Dissemination, implementation and evaluation of the effect of CSN guidelines and commentaries

An active implementation process is required to ensure uptake of guidelines and commentaries. Dissemination of the CSN CPG and Commentaries is done through a variety of approaches including publication in peer-reviewed nephrology journals, posting of the full documents on the CSN website with relevant links, posting of summaries and links to other nephrology guideline sites and presentation of the CPG and commentaries in appropriate local, national and international forums. The CSN CPG also partners with the Canadian Kidney Knowledge Translation and Generation Network (CANN-NET) [19], a national organization aimed to improve care for patients with and at risk for chronic kidney disease. CANN-NET plays an active role in the dissemination and implementation of CSN CPG and Commentaries through their links with relevant knowledge users and targeted activities to improve knowledge uptake and dissemination.

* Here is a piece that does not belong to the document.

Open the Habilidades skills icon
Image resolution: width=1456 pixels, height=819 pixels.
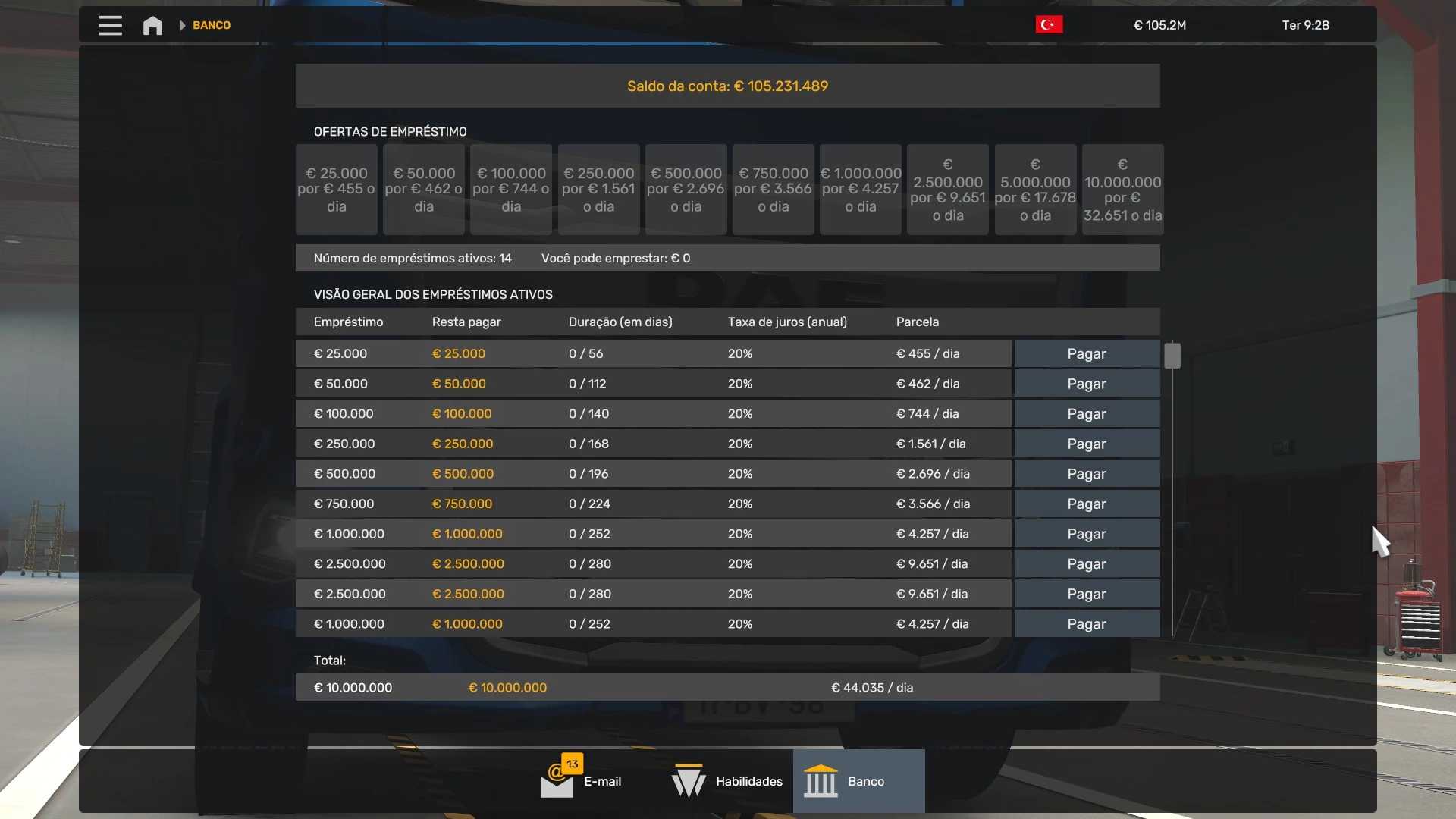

The CSN CPGs are viewed favorably internationally due to the rigor, transparency and focused scope. Recently the Saudi Ministry of Health adapted the CSN CPG on timing the initiation of chronic dialysis. The evidence tables summarizing available evidence and discussing its strength simplified the adaptation process. Additionally, the “evidence-to-recommendations” framework facilitated incorporation of local values, preferences and resources that are unique to the Saudi context. We anticipate that use of GRADE will allow other international groups to easily adopt or adapt the CSN recommendations and further facilitates their dissemination.

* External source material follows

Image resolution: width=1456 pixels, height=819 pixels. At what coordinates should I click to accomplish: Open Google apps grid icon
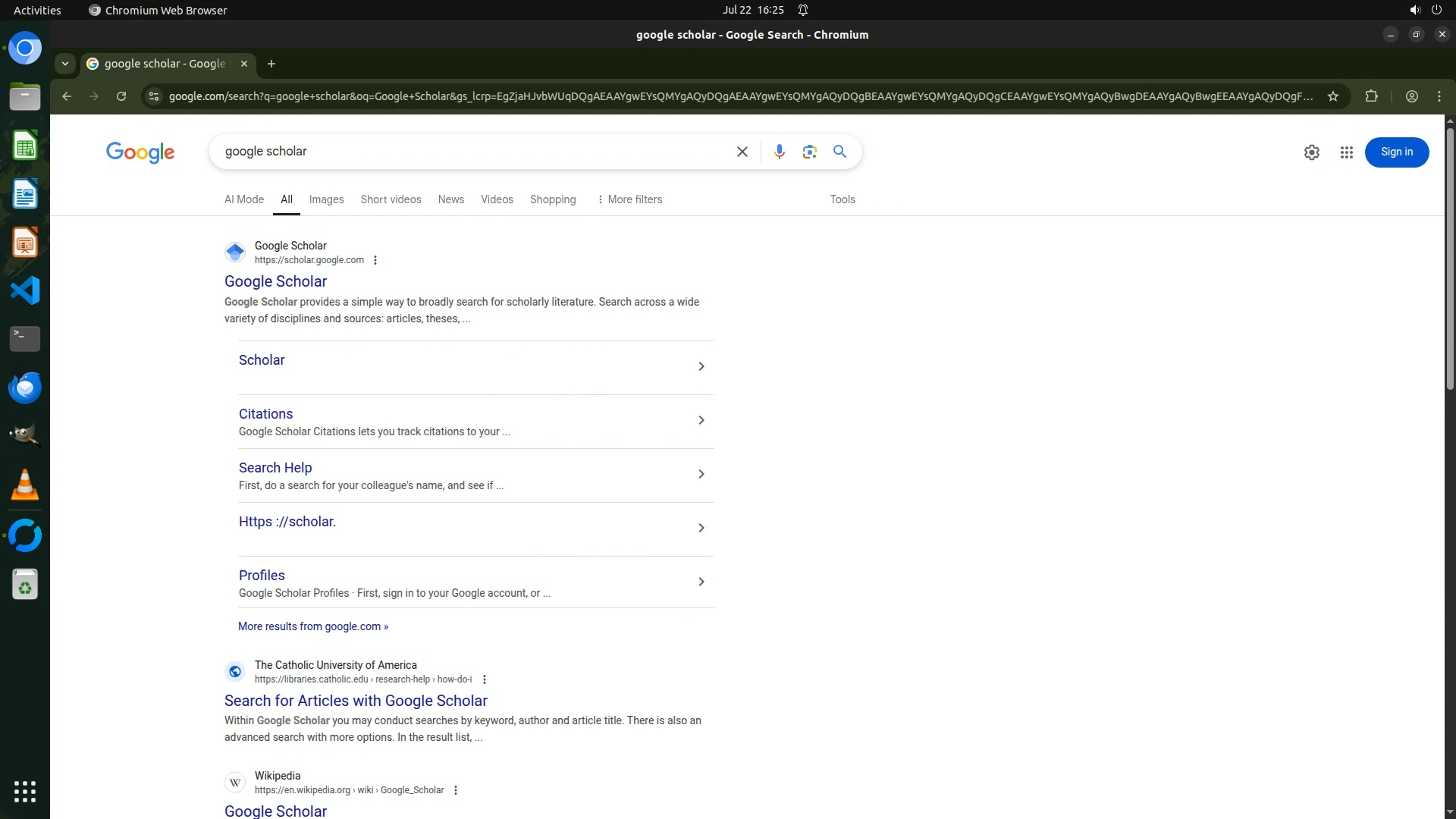pos(1346,152)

In addition to dissemination and implementation, evaluation of the impact of the guidelines and commentaries on physician practice and patient outcomes is also a CSN priority. In the past, a formal evaluation of the effect of the guidelines and commentaries on practice change has not been undertaken. However through CANN-NET, and with the availability of data from the Canadian Organ Replacement Registry (CORR), the effectiveness of these knowledge translation activities on process of care and clinical outcomes can be tracked. Canada is fortunate to having universal healthcare with fairly robust health services data at provincial and national level.

Conclusion

The CSN follows a comprehensive process in developing de novo CPGs and writing Commentaries. In 2010, the CSN adopted GRADE, which enhanced the rigor and transparency of guideline development. This process focuses on systematically identifying all available evidence and carefully assessing its quality, balancing all important patient outcomes including benefits and harms, considering patients’ and societies’ values and preferences, and when possible considering feasibility and resource implications. The CSN also follows a comprehensive and transparent process in identifying priority areas to be addressed in CPGs. This process includes surveying its members and its collaborators’ members to address questions that are of relevance to the national nephrology community. Some of these questions have been identified as priority questions in other countries and led to adaptation of the CSN CPG internationally. One very interesting development is the creation of new partnerships allowing wider dissemination and implementation among end users. Moreover, these partnerships permit evaluating the effects of different knowledge translation products like CPG and commentaries on the health of Canadians. Following this process clearly addresses the CSN mission of promoting the highest quality of care for patients with kidney disease and encouraging research related to the kidney and its disorders.